▶ WHAT YOU NEED TO DO:
Reproduce the rows verbatim, from the line with "Click part number" to the line with "Action: [x=54, y=333]", both lines included, and nothing else.
--- BEGIN EXTRACTED DATA ---
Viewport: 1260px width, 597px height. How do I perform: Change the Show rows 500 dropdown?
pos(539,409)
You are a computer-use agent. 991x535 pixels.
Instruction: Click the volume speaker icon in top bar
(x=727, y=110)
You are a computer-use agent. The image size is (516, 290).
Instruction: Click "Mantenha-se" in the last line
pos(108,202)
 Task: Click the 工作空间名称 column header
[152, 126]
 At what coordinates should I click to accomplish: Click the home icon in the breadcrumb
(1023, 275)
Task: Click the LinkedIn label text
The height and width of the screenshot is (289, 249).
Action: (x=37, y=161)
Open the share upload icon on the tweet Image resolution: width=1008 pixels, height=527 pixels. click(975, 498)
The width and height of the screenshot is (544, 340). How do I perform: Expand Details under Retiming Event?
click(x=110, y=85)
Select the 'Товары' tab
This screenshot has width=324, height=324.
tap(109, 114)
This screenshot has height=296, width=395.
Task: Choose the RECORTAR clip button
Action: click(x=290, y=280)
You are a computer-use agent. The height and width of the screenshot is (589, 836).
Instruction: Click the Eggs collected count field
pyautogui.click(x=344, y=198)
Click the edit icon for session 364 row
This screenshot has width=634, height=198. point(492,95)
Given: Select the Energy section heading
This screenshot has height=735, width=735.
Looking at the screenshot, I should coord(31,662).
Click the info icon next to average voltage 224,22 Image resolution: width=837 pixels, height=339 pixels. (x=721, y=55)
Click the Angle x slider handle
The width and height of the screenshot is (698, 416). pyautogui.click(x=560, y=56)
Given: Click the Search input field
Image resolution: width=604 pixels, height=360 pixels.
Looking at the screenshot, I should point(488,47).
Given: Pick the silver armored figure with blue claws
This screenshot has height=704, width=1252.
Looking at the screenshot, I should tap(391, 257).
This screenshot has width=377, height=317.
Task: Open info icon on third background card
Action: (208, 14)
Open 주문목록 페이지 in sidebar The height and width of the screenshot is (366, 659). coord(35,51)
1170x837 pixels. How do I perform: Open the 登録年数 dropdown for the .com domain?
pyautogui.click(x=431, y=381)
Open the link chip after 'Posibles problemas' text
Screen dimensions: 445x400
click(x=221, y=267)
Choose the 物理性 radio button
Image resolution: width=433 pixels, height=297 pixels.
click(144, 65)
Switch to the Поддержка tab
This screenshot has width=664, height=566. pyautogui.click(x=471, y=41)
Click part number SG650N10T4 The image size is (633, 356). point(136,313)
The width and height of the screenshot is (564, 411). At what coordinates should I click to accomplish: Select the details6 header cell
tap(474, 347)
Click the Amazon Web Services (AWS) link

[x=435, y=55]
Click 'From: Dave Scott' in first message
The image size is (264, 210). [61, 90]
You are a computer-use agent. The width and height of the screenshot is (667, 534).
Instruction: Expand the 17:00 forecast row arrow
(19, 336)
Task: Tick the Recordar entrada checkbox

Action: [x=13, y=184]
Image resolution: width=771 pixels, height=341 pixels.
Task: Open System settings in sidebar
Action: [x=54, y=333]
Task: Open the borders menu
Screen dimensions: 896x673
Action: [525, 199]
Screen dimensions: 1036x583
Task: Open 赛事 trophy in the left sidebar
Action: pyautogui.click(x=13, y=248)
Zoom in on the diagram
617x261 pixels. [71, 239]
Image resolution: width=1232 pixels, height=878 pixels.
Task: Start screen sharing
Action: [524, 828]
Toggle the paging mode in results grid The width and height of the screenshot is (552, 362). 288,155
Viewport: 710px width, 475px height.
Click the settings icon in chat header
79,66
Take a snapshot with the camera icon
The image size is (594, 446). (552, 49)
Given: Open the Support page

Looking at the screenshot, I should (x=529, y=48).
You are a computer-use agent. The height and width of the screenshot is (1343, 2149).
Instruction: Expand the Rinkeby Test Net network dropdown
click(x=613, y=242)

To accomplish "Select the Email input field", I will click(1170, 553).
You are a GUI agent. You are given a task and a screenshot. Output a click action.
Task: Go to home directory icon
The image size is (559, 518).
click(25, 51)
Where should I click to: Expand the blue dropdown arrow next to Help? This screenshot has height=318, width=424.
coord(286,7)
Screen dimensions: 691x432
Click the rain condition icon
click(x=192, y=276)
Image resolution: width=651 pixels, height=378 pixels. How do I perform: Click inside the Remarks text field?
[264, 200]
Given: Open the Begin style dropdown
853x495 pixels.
--- END EXTRACTED DATA ---
▶ CORRECT RESPONSE:
Click part number SG650N10T4 The image size is (633, 356). point(136,313)
The width and height of the screenshot is (564, 411). At what coordinates should I click to accomplish: Select the details6 header cell
tap(474, 347)
Click the Amazon Web Services (AWS) link

[x=435, y=55]
Click 'From: Dave Scott' in first message
The image size is (264, 210). [61, 90]
You are a computer-use agent. The width and height of the screenshot is (667, 534).
Instruction: Expand the 17:00 forecast row arrow
(19, 336)
Task: Tick the Recordar entrada checkbox

Action: [x=13, y=184]
Image resolution: width=771 pixels, height=341 pixels.
Task: Open System settings in sidebar
Action: [x=54, y=333]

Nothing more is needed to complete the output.